Arrays of 3D and 2D as input of 3DCONV

Question

Sorry if this is a very basic question, I do not have much experience with neural networks and that is why I am asking this question. I have a voxel grid of size (10,10,10) that describes with 0,1,2 the space of a bin. Besides I have 4 arrays with size (10,10) that are: the height map of the bin, and the dimensions length, width and height of a box.

By suggestion of an article about the bin packing problem I want to apply the 3DConv network that has as input the voxel grid and the height map arrays and the box dimensions arrays.
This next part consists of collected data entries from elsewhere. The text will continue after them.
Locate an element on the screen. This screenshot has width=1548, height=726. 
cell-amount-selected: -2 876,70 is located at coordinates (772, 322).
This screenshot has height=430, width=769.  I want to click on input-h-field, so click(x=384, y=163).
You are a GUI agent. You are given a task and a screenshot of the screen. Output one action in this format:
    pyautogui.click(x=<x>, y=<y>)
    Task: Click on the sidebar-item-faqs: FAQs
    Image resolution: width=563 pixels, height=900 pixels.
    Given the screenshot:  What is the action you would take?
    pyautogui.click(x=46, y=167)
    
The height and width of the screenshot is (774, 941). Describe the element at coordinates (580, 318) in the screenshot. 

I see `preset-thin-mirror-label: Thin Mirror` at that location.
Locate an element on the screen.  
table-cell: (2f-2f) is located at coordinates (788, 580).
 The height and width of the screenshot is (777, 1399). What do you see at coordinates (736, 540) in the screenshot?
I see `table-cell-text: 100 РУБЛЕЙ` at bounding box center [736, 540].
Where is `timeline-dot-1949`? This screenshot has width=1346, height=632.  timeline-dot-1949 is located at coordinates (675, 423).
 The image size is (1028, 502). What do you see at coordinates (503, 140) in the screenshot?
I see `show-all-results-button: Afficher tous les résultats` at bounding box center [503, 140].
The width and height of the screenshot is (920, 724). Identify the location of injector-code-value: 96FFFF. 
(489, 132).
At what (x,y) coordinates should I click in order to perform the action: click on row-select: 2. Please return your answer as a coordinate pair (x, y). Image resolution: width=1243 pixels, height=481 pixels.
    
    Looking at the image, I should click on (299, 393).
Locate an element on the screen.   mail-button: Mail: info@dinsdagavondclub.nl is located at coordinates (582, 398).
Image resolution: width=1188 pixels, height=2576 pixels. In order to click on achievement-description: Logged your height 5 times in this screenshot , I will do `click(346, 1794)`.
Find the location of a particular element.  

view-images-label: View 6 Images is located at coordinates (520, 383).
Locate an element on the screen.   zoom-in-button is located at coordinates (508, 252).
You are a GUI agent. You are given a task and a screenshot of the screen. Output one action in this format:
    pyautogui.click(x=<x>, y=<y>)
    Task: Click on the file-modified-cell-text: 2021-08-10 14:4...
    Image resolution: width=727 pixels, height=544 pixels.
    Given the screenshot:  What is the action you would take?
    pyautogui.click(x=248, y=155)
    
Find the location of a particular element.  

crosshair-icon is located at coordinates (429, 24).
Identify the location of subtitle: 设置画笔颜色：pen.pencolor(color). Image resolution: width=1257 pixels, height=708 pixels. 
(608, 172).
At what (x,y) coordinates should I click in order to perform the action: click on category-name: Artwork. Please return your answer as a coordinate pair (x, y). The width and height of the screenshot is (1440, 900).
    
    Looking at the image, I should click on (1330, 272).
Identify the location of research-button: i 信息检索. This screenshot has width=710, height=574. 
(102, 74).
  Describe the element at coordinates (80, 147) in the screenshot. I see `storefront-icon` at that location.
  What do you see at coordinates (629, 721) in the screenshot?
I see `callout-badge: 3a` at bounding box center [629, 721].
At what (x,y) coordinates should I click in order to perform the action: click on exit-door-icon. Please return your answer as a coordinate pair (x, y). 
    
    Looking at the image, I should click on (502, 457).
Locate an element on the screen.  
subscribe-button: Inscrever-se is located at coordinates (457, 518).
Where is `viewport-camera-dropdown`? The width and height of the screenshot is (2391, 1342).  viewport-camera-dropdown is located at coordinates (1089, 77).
The article I read does not specify the number of channels. I define 14 channels which are the voxel grid height (10), height map(1), length(1), width(1), height(1). For this I divided the voxel grid by its height and modified the size of the height map arrays and the dimensions of the box. This is part of the code of the gymnasium that does what I described:

def current_observation(self):
    npl, npw, nph = self.matrix_dimension_box()
    
    npl = npl.reshape(1,self.bin_size[0],self.bin_size[1],1)
    npw = npw.reshape(1,self.bin_size[0], self.bin_size[1], 1)
    nph = nph.reshape(1,self.bin_size[0],self.bin_size[1],1)
    hm = self.state_layer.reshape(1,self.bin_size[0],self.bin_size[1],1)

    vg = np.split(self.state_voxel_grid.reshape(self.bin_size[2],self.bin_size[0],self.bin_size[1],1),self.bin_size[2],axis=0)

    return np.reshape(np.stack((*vg,hm,npl,npw,nph)),newshape=(-1))

Then in my neural network I reshaped the array to this shape and from there fed my 3DConv network.

x = x.reshape((-1,channel, container_size[0], container_size[1],1))

In total I am using 14 channels. Please could you tell me if what I did is correct? or how should I modify and concatenate these arrays in the 3DConv?

Arrays of 3D and 2D as input of 3DCONV

0 Answers0